Fig. 4. Aspn protects against cardiomyocytes cell death induced by ischemia-reperfusion injury and improves cardiac function.

(A) Differentiated H9c2 cardiomyocytes were treated with vehicle or rASPN protein (1 nM) for 24 hrs prior to exposing the cells to hypoxia (2 hrs) and reoxygenation (2 hrs) (HR). The media was collected and LDH levels were determined by ELISA. Bar graph representing the levels of LDH in the media from different groups normalized to control normoxia group (n = 4). Data are expressed as mean with SD and one-way ANNOVA with Turkey’s multiple comparison test, ***p<0.001, *p<0.01; (B) TUNEL positive nuclei were counted from many fields, each containing 10–15 cells and expressed as a ratio to DAPI stained cells in the field.
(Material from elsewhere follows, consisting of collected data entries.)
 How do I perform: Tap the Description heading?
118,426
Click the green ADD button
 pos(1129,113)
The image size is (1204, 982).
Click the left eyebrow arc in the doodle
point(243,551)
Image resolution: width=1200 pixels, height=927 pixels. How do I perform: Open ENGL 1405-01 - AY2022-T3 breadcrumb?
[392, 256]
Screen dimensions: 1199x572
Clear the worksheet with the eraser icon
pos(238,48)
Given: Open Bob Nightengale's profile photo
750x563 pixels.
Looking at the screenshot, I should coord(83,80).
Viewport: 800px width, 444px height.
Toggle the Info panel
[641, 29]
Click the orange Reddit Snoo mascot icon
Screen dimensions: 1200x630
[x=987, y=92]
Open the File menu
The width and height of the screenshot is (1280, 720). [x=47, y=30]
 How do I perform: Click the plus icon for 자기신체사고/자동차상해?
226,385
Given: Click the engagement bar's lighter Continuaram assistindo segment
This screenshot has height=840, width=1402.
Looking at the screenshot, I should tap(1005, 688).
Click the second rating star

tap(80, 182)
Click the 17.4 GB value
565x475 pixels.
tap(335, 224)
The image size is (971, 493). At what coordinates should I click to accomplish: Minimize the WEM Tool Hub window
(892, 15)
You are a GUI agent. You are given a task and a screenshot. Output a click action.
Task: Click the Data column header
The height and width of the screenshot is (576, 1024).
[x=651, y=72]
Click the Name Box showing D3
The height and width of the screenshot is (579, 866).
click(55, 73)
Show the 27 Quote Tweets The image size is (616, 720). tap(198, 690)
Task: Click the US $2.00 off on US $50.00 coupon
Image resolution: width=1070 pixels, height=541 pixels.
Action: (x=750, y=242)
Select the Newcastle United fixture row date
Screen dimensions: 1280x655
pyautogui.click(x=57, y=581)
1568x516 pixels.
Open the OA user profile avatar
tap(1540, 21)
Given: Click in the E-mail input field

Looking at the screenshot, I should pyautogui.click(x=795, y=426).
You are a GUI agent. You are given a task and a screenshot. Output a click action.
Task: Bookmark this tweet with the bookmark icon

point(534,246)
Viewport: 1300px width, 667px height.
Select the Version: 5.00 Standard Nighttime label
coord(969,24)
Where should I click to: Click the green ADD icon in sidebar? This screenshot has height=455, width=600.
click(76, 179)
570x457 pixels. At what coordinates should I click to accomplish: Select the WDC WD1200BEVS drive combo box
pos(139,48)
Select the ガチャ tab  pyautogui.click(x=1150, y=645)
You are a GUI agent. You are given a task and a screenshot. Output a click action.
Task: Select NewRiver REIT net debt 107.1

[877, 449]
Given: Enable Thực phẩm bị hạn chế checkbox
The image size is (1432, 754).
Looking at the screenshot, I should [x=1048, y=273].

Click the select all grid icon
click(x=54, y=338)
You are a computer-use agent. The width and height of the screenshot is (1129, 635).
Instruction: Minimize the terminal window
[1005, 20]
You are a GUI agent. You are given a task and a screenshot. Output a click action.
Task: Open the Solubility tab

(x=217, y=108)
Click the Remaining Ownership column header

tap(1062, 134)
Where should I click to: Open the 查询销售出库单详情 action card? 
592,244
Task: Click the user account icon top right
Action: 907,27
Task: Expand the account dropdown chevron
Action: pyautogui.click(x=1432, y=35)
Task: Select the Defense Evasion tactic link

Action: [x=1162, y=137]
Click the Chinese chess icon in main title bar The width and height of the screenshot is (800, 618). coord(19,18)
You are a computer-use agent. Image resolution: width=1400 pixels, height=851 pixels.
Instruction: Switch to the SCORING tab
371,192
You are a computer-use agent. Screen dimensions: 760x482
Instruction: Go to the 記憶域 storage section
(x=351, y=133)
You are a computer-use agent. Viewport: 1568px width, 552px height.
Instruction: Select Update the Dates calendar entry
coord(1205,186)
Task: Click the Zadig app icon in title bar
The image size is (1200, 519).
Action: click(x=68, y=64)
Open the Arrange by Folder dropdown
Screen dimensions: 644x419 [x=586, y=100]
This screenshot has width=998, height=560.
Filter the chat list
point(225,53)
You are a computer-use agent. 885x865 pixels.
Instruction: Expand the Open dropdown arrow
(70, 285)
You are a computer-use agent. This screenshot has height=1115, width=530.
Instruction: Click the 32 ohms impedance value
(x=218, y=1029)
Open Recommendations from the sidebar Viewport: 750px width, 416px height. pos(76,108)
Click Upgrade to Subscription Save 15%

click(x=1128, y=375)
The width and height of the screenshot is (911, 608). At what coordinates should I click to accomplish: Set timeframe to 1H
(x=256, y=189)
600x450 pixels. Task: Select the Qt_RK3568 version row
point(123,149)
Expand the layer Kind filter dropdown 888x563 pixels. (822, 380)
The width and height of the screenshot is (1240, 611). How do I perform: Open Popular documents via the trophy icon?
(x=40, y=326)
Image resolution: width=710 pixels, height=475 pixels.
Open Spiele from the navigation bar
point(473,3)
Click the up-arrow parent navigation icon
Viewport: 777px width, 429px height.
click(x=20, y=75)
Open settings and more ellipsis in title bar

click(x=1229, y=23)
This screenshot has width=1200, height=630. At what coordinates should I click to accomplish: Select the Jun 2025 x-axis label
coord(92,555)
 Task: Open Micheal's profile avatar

Data are expressed as mean with SD. (C) Wild type and Aspn KO mice were subjected to ischemia (30 mins) – reperfusion (24 hrs) injury and left ventricular tissue were stained with TTC. Representative infarct size images, showing viable tissue (in blue), area at risk (in red) and infarct (in white). (D) Infarct size as a ratio to area at risk was calculated and represented as bar graph, with individual points presented (n = 6 for wild type; n = 7 for Aspn KO). (E) Bar graph representing area at risk in 2 groups. (F) Heart weight is represented as ratio to body weight as assessed at Day 28 after I/R (n = 7 for wild type; n = 5 for Aspn KO). Data are expressed as mean with SD and unpaired t-test was employed to test for significance *p<0.05, ****p<0.0001. (G) Line graph represents ejection fraction and (H) fractional shortening as determined by echocardiography at Day 0 (before surgery), Day 3, 7, 14 and 28 of I/R injury model.